The value of your property can decline, which makes it difficult to sell your property. When the economy is in a recession, property values can decline, possibly wiping out your equity. When it is time to sell the home there may not be enough equity to pay off the first mortgage or the home equity line of credit. Without sufficient equity you may not be able to borrow against your home.
Home equity lines of credit have variable rates, which are tied to certain indexes plus a margin. If the index increases, the rate on the HELOC can increase and in turn the payment will increase. Sometimes payments can increase beyond a consumer’s ability to make the payments. Late payments can lead to delinquency. It is difficult to budget when your payments are going up and down.

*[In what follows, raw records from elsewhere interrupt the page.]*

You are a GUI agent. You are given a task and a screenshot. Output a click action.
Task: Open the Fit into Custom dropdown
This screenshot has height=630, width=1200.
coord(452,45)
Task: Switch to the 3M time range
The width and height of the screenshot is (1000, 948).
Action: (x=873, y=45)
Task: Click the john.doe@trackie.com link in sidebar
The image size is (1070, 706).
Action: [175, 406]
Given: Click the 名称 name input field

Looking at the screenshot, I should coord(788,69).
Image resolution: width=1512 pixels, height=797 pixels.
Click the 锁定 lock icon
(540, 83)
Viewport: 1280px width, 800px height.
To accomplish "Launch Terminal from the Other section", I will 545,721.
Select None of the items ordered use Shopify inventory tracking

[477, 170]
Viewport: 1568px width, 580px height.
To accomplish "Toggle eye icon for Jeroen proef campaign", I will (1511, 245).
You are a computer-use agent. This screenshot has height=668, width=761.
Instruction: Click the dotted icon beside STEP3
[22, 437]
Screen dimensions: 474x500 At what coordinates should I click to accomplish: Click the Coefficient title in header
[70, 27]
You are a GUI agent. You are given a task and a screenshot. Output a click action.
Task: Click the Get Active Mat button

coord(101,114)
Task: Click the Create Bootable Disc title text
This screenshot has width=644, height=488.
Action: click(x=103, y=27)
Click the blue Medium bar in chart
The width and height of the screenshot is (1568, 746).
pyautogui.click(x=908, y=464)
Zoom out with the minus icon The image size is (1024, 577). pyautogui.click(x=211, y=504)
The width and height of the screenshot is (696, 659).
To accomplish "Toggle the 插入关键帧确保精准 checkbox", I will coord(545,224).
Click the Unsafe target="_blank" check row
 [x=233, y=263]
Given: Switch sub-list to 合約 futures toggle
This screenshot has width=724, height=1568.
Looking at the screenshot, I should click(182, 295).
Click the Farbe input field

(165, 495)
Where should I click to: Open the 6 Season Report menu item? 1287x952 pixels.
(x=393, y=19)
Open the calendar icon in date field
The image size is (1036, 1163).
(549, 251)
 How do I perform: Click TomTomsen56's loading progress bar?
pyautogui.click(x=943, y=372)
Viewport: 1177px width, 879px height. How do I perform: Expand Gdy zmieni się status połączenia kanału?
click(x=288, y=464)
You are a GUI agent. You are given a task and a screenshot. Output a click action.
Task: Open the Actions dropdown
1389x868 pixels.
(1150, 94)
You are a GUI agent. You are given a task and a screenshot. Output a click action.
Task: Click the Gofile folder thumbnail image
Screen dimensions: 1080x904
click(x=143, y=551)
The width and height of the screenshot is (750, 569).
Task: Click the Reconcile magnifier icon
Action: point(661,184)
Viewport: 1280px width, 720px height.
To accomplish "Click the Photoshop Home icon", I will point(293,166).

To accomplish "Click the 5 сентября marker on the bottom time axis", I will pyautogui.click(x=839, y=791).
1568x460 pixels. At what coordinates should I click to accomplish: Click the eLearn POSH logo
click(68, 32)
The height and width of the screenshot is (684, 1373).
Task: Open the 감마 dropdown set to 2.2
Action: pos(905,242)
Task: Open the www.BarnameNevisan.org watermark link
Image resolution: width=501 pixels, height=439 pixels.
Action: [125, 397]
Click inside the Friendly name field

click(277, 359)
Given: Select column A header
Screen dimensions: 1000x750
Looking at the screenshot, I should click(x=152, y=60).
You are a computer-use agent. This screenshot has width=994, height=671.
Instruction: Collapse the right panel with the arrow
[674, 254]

If a debtor cannot make her payments, the lender can foreclose on the property. When a home is foreclosed on it will be sold at a sheriff’s sale and there could be a balance, which the debtor will still owe, depending on the state. This balance is called a deficiency balance.
The debtor may not owe money after a foreclosure even though the sheriff’s sale did not pay off the entire balance owed. Lenders will sometimes forgive the debt. When debt is forgiven the debtor may have to file it on his taxes as taxable income. A lender will mail a 1099-C form, which is a debt cancellation form, after the debt is forgiven. Never ignore these forms. Contact your tax professional or a real estate attorney to see if you have a tax obligation.
If you pay off your HELOC and you don’t close it out, you could be assessed an annual fee. Some accounts have early closeout fees, which are in effect for the first three or five years. If you want to close out an account during that time frame to avoid an annual fee, you will still be subject to the early closeout fee. If you leave the account open you will have to pay the annual fee. It’s a catch-22.